The notion that wealth is migrating from New York to Florida is an oversimplification that obscures a more interesting reality: the ultra-affluent are not choosing one market over the other. They are establishing presence in both, creating a dual-market lifestyle that is reshaping demand patterns from Palm Beach to Park Avenue.
Our client data tells a compelling story. Among buyers who purchased properties above $5 million through our firm in 2025, 62% either already owned or were actively seeking a residence in the complementary market. The typical profile: a primary residence in one market with a significant secondary residence in the other, often with plans to shift the balance as personal and professional circumstances evolve.
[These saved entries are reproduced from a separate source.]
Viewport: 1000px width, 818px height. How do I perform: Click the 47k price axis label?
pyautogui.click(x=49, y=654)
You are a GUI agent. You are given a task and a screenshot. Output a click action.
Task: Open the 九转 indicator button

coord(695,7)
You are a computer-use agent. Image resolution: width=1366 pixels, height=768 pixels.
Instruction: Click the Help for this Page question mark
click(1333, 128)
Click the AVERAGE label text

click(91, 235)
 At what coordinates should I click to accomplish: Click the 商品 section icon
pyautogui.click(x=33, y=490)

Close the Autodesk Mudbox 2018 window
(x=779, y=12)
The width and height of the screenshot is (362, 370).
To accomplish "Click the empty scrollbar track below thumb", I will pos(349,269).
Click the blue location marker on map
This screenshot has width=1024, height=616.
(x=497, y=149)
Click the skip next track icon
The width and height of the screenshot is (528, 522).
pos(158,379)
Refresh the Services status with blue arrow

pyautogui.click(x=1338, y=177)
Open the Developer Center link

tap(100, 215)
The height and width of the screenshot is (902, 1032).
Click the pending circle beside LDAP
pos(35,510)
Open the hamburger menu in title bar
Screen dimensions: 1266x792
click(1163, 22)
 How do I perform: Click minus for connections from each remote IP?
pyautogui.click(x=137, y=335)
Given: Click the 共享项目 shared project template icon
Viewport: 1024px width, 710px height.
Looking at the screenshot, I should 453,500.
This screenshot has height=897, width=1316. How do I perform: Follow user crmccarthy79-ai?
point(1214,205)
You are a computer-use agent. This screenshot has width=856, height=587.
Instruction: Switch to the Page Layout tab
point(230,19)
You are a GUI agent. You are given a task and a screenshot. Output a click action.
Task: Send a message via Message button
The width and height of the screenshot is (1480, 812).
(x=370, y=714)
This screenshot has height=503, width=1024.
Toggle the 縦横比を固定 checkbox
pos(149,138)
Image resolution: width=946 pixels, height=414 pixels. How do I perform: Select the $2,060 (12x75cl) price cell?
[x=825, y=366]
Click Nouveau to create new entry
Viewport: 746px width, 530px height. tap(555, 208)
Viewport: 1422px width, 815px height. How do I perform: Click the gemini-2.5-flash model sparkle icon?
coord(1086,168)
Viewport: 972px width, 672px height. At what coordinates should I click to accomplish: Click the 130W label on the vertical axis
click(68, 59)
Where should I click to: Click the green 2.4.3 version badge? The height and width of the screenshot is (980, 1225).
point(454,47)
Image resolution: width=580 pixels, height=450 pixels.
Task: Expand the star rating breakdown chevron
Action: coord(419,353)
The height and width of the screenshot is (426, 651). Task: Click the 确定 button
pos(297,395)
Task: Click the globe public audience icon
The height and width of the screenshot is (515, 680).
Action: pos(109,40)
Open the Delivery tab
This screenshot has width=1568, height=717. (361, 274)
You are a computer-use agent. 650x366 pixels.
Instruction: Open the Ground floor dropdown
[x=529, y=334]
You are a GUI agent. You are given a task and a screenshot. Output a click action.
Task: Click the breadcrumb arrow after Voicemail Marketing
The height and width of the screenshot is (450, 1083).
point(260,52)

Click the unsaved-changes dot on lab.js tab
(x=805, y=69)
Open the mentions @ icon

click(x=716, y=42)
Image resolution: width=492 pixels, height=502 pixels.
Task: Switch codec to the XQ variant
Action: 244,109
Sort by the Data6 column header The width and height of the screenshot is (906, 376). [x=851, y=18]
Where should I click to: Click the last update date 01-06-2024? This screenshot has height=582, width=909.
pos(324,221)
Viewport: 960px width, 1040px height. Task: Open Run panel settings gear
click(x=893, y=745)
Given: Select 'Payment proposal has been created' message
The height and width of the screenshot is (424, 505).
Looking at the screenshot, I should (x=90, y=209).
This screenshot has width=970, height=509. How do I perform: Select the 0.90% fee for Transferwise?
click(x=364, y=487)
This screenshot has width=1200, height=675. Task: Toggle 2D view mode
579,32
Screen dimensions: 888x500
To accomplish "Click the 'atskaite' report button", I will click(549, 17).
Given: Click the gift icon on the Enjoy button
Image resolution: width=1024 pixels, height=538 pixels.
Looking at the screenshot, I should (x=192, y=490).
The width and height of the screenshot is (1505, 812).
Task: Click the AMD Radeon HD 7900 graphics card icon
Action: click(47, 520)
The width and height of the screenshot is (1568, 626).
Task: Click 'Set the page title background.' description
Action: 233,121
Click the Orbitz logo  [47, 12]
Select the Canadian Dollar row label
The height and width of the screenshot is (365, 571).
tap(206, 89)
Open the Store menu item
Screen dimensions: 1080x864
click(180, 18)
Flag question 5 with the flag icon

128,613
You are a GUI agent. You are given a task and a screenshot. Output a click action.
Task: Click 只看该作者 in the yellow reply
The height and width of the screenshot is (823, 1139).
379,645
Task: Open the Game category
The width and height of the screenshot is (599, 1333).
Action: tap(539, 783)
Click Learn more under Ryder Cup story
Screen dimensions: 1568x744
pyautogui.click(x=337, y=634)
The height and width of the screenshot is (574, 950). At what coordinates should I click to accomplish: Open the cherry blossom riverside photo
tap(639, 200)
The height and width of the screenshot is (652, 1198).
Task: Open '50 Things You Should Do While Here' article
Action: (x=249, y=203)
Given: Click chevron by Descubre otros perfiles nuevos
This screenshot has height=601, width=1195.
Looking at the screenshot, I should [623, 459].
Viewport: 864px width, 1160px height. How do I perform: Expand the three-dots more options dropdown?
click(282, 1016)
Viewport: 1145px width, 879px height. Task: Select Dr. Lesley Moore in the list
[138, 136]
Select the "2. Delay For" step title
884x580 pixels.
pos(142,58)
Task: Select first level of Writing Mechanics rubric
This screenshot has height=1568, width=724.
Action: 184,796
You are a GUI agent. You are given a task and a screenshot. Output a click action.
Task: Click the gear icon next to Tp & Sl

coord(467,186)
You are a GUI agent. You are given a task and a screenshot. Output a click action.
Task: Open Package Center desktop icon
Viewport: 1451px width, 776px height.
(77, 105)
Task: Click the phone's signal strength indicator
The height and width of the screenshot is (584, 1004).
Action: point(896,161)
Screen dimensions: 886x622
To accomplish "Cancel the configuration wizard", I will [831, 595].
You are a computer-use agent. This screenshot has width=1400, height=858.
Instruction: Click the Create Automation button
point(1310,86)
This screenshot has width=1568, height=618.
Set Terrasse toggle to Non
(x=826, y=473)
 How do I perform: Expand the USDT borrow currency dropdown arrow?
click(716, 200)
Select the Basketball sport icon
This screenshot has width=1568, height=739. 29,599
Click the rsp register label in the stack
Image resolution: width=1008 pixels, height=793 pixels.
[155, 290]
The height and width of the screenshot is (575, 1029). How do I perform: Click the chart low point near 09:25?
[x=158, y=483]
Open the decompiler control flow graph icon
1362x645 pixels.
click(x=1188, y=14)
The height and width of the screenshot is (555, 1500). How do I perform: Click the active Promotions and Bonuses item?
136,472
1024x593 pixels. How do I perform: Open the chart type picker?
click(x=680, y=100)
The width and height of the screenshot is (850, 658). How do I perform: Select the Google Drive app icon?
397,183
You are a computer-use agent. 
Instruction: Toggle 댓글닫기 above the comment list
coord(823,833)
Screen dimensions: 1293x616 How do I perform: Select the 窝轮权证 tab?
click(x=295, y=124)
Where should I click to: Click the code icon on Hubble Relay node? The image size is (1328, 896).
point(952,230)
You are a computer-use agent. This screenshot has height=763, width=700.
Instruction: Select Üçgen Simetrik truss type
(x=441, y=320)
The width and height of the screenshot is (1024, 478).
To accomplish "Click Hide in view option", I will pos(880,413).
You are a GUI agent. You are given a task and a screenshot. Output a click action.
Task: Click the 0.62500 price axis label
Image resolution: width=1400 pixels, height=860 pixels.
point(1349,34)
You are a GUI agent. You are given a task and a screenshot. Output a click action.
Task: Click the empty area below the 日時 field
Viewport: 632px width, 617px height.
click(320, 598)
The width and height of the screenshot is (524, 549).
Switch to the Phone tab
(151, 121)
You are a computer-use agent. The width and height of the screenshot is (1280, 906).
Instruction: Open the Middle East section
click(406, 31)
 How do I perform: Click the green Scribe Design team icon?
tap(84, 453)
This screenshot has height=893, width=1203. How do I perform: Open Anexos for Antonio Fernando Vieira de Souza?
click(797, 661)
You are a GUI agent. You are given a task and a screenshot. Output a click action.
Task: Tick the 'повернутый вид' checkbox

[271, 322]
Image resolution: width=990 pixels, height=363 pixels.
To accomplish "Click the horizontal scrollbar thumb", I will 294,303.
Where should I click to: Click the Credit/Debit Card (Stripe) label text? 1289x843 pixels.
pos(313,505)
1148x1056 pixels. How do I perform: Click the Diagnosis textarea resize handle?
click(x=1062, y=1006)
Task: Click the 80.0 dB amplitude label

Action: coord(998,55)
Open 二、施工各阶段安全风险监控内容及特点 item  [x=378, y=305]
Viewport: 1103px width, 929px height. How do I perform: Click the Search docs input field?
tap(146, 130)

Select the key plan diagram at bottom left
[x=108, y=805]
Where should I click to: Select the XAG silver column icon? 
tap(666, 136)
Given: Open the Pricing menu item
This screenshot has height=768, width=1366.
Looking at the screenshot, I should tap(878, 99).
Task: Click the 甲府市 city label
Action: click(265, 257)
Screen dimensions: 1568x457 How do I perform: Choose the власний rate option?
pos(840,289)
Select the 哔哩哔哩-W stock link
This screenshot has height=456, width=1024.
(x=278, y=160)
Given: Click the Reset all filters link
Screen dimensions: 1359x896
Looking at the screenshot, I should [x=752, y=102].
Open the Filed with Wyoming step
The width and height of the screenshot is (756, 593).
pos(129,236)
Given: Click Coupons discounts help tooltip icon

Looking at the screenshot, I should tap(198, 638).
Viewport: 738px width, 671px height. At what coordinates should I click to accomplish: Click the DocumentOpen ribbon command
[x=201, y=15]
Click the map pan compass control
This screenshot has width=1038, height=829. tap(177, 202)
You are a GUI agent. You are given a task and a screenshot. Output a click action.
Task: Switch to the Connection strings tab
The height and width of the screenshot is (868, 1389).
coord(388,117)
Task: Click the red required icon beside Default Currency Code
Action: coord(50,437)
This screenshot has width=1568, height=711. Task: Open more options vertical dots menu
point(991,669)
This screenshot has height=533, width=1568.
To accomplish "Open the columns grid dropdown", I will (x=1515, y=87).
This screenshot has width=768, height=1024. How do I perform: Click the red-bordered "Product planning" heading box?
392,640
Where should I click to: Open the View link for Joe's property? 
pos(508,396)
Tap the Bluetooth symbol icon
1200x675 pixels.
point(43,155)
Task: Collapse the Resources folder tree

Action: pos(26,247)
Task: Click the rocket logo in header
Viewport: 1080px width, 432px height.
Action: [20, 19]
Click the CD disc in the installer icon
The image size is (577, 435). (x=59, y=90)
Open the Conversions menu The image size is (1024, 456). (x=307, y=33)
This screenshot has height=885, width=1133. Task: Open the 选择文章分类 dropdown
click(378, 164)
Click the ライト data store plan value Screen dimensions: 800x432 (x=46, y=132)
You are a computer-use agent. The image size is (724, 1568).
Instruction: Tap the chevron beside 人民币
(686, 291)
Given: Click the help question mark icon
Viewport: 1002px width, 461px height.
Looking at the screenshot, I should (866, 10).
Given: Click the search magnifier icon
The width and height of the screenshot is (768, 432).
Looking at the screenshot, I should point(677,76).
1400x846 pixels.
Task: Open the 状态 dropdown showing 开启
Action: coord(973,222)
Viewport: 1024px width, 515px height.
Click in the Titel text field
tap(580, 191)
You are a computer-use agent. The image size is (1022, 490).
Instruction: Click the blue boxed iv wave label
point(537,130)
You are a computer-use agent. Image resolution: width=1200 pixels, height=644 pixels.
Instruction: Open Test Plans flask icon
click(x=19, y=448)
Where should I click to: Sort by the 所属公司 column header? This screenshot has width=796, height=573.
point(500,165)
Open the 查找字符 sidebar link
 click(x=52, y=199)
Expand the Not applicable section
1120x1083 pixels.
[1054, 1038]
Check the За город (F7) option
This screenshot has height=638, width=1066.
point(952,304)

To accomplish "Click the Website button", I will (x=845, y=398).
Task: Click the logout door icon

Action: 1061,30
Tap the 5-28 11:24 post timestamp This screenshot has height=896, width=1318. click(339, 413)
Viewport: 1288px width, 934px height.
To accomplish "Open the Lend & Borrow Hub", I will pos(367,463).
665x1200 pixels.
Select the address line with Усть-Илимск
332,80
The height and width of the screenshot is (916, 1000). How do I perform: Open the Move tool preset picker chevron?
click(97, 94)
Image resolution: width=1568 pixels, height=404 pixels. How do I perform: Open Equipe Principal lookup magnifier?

This dual-market dynamic creates unique advisory requirements. Buyers need guidance that spans two distinct regulatory environments, tax jurisdictions, and cultural contexts. A $20 million purchase in Palm Beach involves different considerations than a comparable transaction on the Upper East Side — from homestead exemptions and wind insurance to co-op board requirements and mansion taxes.
For sellers, the implication is clear: the buyer pool for a significant New York property is no longer exclusively a New York buyer pool. An increasing share of purchases are made by individuals whose primary base is Florida, seeking a New York pied-à-terre that complements their southern lifestyle. Understanding this buyer's psychology — their priorities, their timeline, their decision-making framework — is essential to effective marketing and negotiation.
The firms best positioned to serve this emerging dual-market clientele are those with genuine expertise in both corridors. Surface-level presence is insufficient; what clients require is deep local knowledge, established relationships, and the ability to coordinate complex, multi-jurisdictional transactions seamlessly.